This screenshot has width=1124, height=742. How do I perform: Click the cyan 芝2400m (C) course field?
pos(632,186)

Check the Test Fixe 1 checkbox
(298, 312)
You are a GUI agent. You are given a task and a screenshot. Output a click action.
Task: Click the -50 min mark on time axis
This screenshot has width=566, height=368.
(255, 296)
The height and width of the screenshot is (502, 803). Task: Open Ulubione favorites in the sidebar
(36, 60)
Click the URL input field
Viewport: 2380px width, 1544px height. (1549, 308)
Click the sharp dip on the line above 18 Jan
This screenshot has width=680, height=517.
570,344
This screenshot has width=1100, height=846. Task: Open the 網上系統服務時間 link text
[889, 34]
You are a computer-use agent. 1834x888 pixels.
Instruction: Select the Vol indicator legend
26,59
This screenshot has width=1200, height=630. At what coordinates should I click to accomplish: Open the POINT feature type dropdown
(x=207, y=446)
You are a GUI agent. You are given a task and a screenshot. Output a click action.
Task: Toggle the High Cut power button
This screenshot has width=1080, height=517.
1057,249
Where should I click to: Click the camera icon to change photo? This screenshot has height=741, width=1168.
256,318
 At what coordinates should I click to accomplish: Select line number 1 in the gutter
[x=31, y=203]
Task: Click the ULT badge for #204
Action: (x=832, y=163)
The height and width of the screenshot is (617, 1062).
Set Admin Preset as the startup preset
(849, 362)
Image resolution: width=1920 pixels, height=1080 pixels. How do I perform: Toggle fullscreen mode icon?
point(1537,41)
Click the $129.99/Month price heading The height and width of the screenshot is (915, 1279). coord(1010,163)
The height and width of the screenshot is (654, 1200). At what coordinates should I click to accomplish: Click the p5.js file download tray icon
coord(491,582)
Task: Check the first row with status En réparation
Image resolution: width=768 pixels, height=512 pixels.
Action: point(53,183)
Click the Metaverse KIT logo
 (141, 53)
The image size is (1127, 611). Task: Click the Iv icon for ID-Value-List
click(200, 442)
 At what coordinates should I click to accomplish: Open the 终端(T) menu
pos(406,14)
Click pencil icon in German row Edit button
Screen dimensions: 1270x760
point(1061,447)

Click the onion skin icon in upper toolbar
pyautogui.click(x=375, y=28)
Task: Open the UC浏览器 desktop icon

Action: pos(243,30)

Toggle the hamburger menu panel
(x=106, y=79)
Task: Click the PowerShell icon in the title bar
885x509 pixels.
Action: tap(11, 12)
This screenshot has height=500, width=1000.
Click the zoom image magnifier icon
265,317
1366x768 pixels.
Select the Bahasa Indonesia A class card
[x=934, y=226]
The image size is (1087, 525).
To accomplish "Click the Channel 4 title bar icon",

*Written task*
Can you reproduce every one of the lines above, word for word and character for character?

*Correct result*
This screenshot has width=1124, height=742. How do I perform: Click the cyan 芝2400m (C) course field?
pos(632,186)

Check the Test Fixe 1 checkbox
(298, 312)
You are a GUI agent. You are given a task and a screenshot. Output a click action.
Task: Click the -50 min mark on time axis
This screenshot has width=566, height=368.
(255, 296)
The height and width of the screenshot is (502, 803). Task: Open Ulubione favorites in the sidebar
(36, 60)
Click the URL input field
Viewport: 2380px width, 1544px height. (1549, 308)
Click the sharp dip on the line above 18 Jan
This screenshot has width=680, height=517.
570,344
This screenshot has width=1100, height=846. Task: Open the 網上系統服務時間 link text
[889, 34]
You are a computer-use agent. 1834x888 pixels.
Instruction: Select the Vol indicator legend
26,59
This screenshot has width=1200, height=630. At what coordinates should I click to accomplish: Open the POINT feature type dropdown
(x=207, y=446)
You are a GUI agent. You are given a task and a screenshot. Output a click action.
Task: Toggle the High Cut power button
This screenshot has width=1080, height=517.
1057,249
Where should I click to: Click the camera icon to change photo? This screenshot has height=741, width=1168.
256,318
 At what coordinates should I click to accomplish: Select line number 1 in the gutter
[x=31, y=203]
Task: Click the ULT badge for #204
Action: (x=832, y=163)
The height and width of the screenshot is (617, 1062).
Set Admin Preset as the startup preset
(849, 362)
Image resolution: width=1920 pixels, height=1080 pixels. How do I perform: Toggle fullscreen mode icon?
point(1537,41)
Click the $129.99/Month price heading The height and width of the screenshot is (915, 1279). coord(1010,163)
The height and width of the screenshot is (654, 1200). At what coordinates should I click to accomplish: Click the p5.js file download tray icon
coord(491,582)
Task: Check the first row with status En réparation
Image resolution: width=768 pixels, height=512 pixels.
Action: point(53,183)
Click the Metaverse KIT logo
 (141, 53)
The image size is (1127, 611). Task: Click the Iv icon for ID-Value-List
click(200, 442)
 At what coordinates should I click to accomplish: Open the 终端(T) menu
pos(406,14)
Click pencil icon in German row Edit button
Screen dimensions: 1270x760
point(1061,447)

Click the onion skin icon in upper toolbar
pyautogui.click(x=375, y=28)
Task: Open the UC浏览器 desktop icon

Action: pos(243,30)

Toggle the hamburger menu panel
(x=106, y=79)
Task: Click the PowerShell icon in the title bar
885x509 pixels.
Action: tap(11, 12)
This screenshot has height=500, width=1000.
Click the zoom image magnifier icon
265,317
1366x768 pixels.
Select the Bahasa Indonesia A class card
[x=934, y=226]
The image size is (1087, 525).
To accomplish "Click the Channel 4 title bar icon",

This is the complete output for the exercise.